Twitter, naturally. Great time waster. A true time sink. What to tweet about? Maybe the death of Ernest Borgnine or the Syrian uprising? Nah. Who wants to spend time reading that kind of thing? Why now tweet about stuff nobody yet knows about, stuff you do know about since you’re from the future!
You’d lead off with, “How about that #popefrancis?” followed by “Nobody saw #cometison coming. Heh.” And, because you’re a playful sort, you’d mix topics: “#cometison. A harbinger of #popefrancis?”
Of course, since Comet ISON wasn’t discovered until 21 September 2012 and Cardinal Bergoglio wasn’t made Pope until March 2013, nobody would have a clue what you’re going on about. You’d gain no followers. People would think you, like so many others on the interwebs, had slipped a knot.
But late in 2013 if we were to search for people using these hash tags, we’d be able to figure you were a time traveler, because how else could you know?
This kind of searching was the idea of Robert Nemiroff and Teresa Wilson from the Department of Physics, Michigan Technological University, the true winter wonderland, in their “Searching the Internet for evidence of time travelers.”
Only it didn’t work. No time travelers came back to 2012, or slightly earlier, to tweet about a yet-to-discovered comet or yet-to-be-installed Holy Father.
The authors called the kind of tweets they did not discover “prescient information”, figuring only a time traveler would know about future events and then blow his cover on yakking about himself.
[T]ime travelers who want to advertise their presence may do so ineffectively, those who want to hide their presence might make a revealing mistake, and those indifferent might or might not leave traceable Internet content…
Were a time traveler from the future to access the Internet of the past few years, they might have left once-prescient content that persists today.
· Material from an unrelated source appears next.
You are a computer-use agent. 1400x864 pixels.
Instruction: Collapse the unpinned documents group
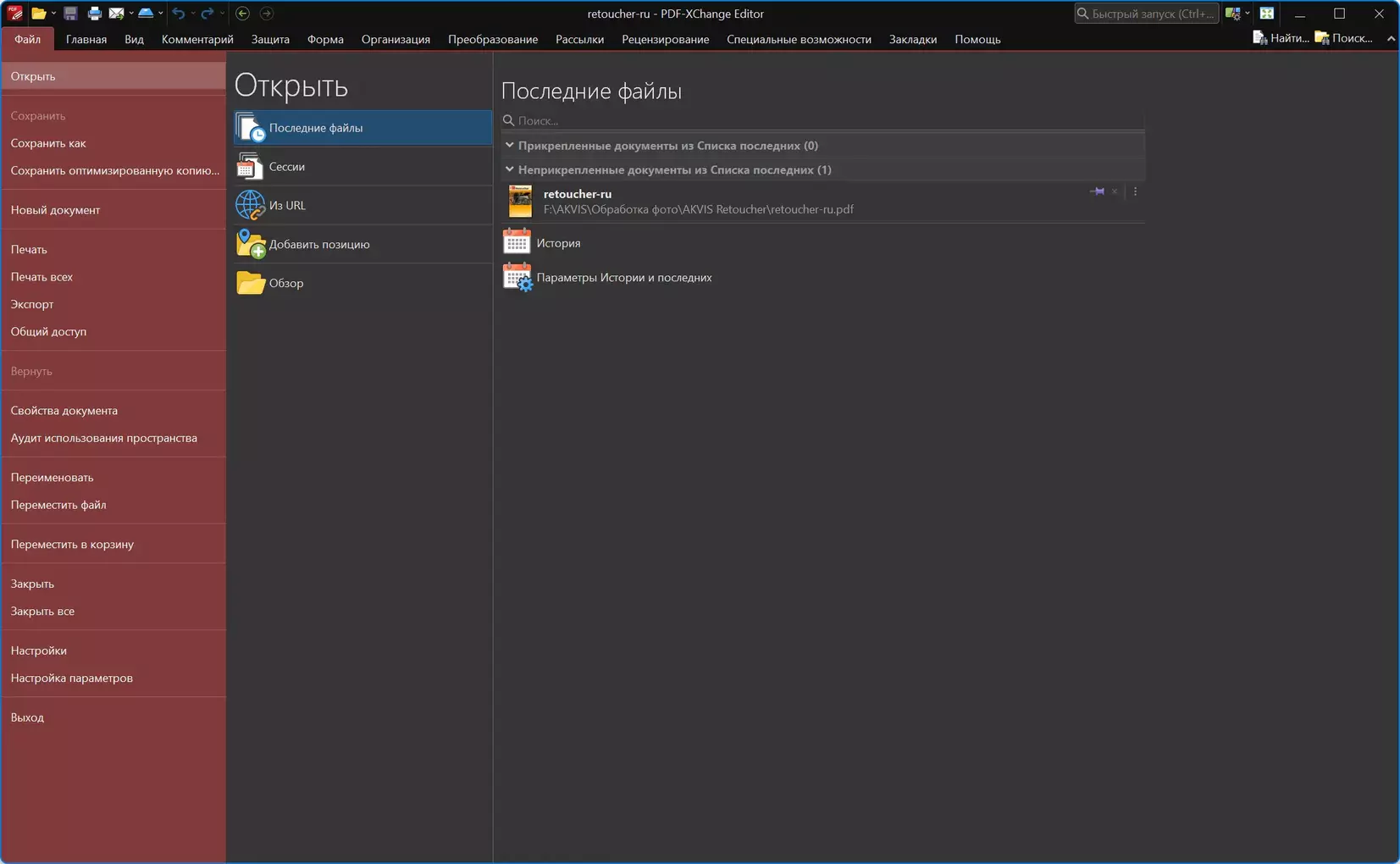click(510, 170)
Alternatively, such information might have been placed on Internet by a third party discussing something unusual they have heard.
What about the comet and pope?
Not being time travelers ourselves, we cannot know for sure what present-day labels will remain popular into the future, but focusing on modern renditions of terms used by historically long-standing and internationally known institutions seemed pragmatic. Based on these criteria, two main labels were chosen: Comet ISON and Pope Francis.
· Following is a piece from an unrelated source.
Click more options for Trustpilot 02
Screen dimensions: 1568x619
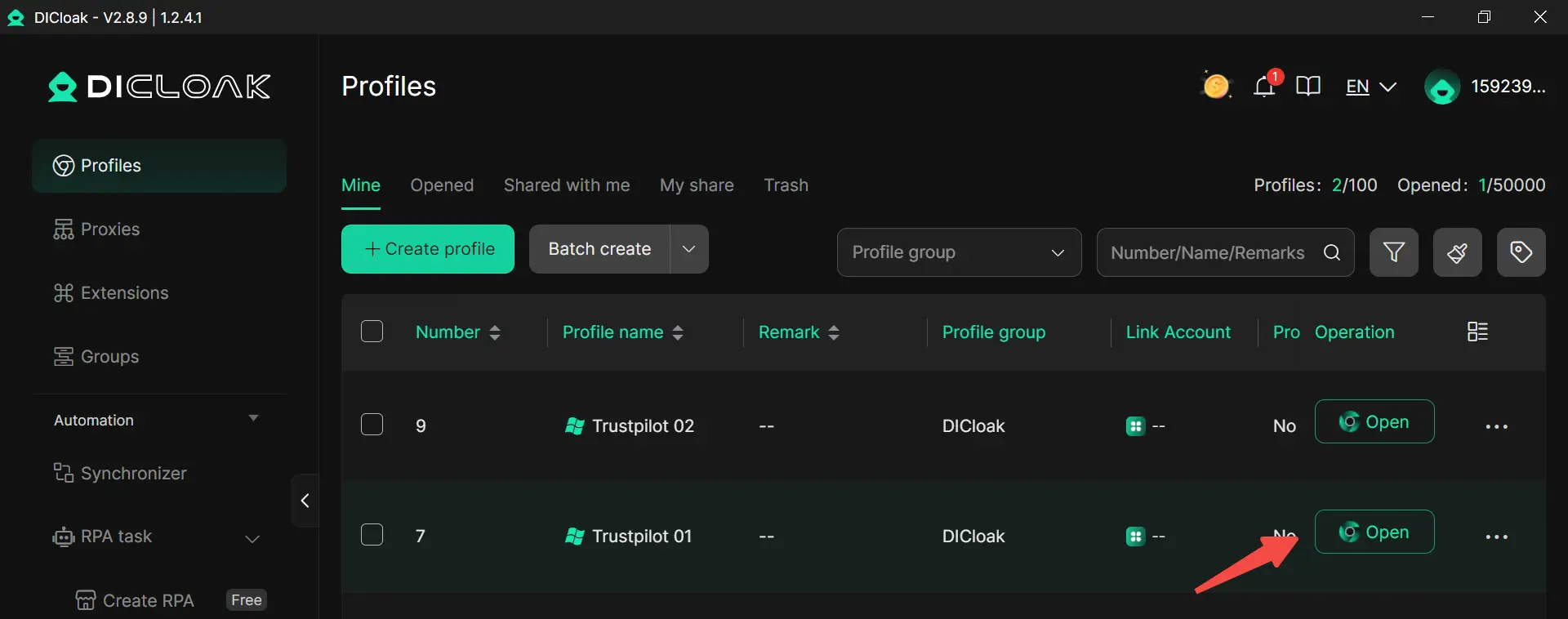pyautogui.click(x=1496, y=426)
So there. Incidentally, why did they use Twitter and not Google?
Although providing the ability to sort identified content by date, several exploratory tests on Google found an initially surprising number of web pages that contained seemingly prescient information. Upon further inspection, however, all potentially-prescient content on those web pages was clearly non-prescient.
Anyway, all that passive searching didn’t work. Why not something bolder?
A post was created in 2013 September…[and] time travelers were requested to respond with a communication including either the hashtagged term “#ICanChangeThePast2” or “#ICannotChangeThePast2” on or before 2013 August.
If a time traveler saw the message and then came back he’d surely admit whether he’s there to see who won this year’s World Series and so alter his bank account. Right? Consider: “in a plastic history universe, a time traveler might have the ability to go back and change history so that the Wars of the Roses never occurred”. I’d rather the time traveler stopped World War I, but we all have our favorites.
Bad news, though. “Unfortunately, as of this writing, no prescient tweets or emails were received.” But the good news about science is that the research never ends. “[W]e will continue to search, on occasion, for active tweets and emails involving potential time travel.”
I don’t see how time travel tweets don’t involve the standard and well known time-traveling paradoxes, but I’m willing to be educated. Maybe there’s some other way to use the Internet to smoke out the time travelers among us. You guys have any ideas?